> **Task statement**: Could you report every line of the listing below that holds the word "each"?

> **Data for this exercise**:
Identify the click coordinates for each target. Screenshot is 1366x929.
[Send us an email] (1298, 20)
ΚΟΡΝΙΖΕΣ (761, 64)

--

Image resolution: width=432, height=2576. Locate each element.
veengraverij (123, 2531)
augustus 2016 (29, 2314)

> **Solution to the exercise**:
Identify the click coordinates for each target. Screenshot is 1366x929.
Image resolution: width=432, height=2576. Locate each element.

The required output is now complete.